All things are connected.
Whatever befalls the earth
Befalls the sons of the earth.
Man did not weave the web of life.
He is merely a strand in it.
Whatever he does to the web,
He does to himself."
This point was made clear as early as 1962 by Rachel Carson in her book, Silent Spring, which launched the modern-day environmental movement: pesticides were used to kill insects, which were eaten by birds, and in time, thousands of birds died. The title of Rachel Carson's book came from her warning that a time might soon approach where we would not hear any birds at all with the arrival of spring.

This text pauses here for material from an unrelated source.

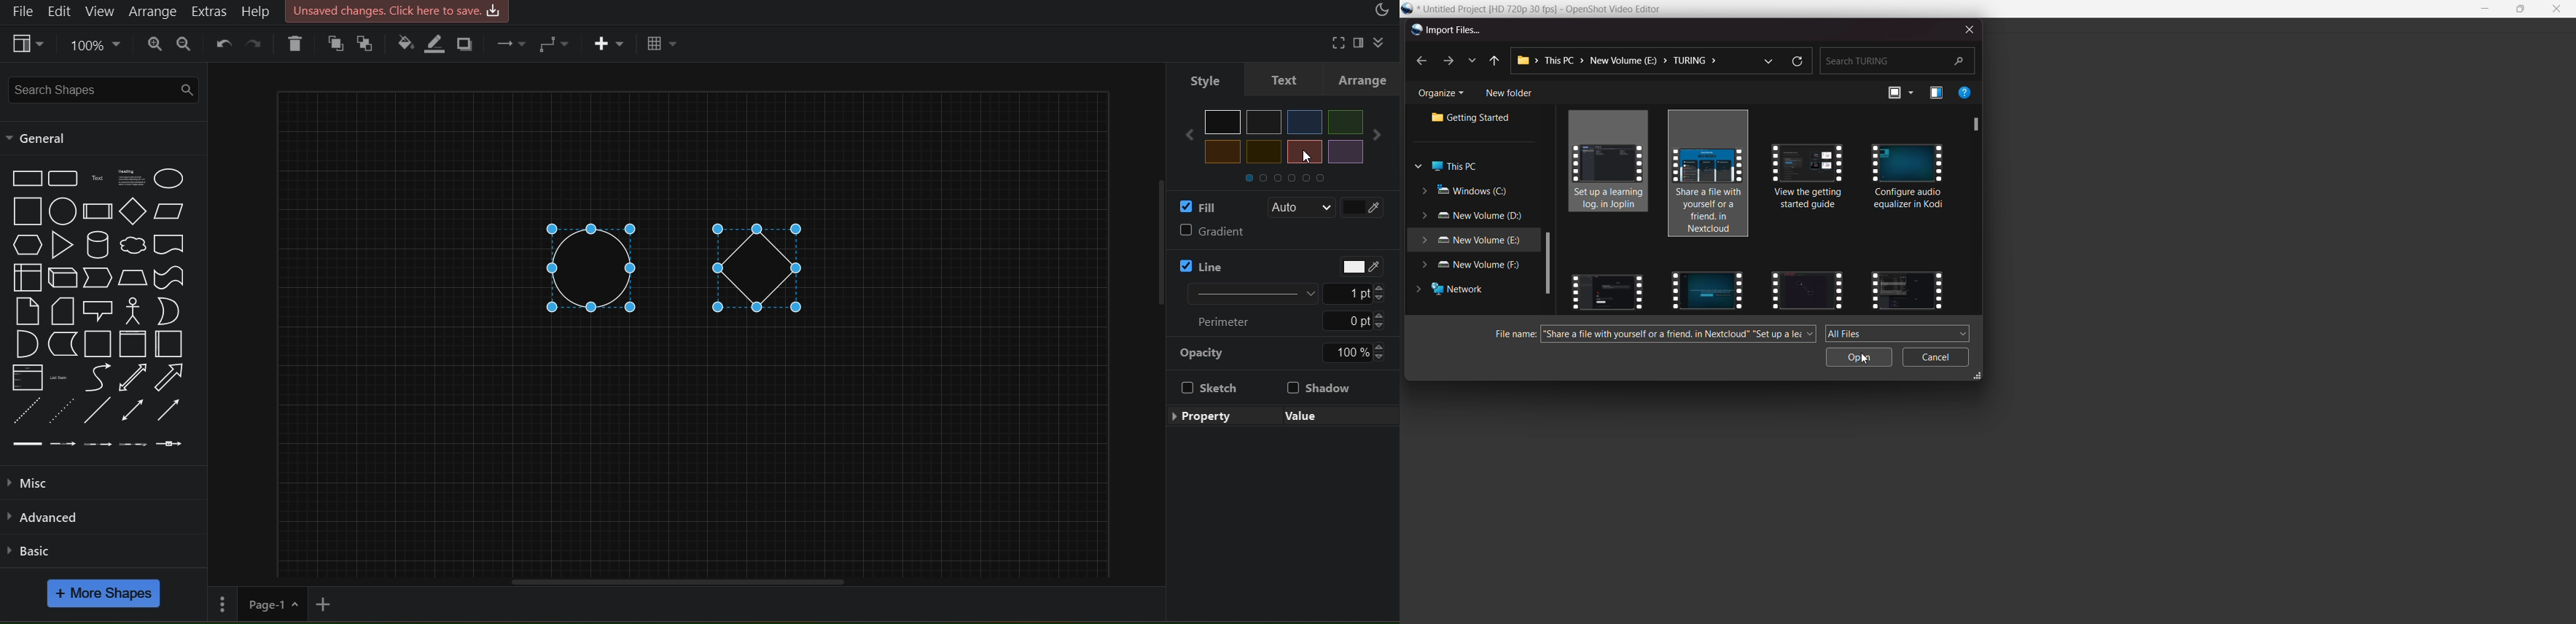 The image size is (2576, 644). I want to click on fullscreen, so click(1338, 44).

Rachel Carson's point was repeated in Back to Godhead in the '70s. And when the environmental disaster at Love Canal occurred, Back to Godhead editor Satsvarupa dasa Goswami comme nted that America's karmic debts are coming due.
In a 1983 Back to Godhead article entitled, "You Can Talk of Peace Till The Cows Come Home," Suresvara dasa similarly points out that through killing animals by the billions, pesticides, etc. we think we're conquering nature, but we're really kicking ourselves: sometimes it comes back to us in the form of acid rain, etc.
Environmental devastation, rather than abortion and war, is the most visible manifestation of the collective karma for killing animals.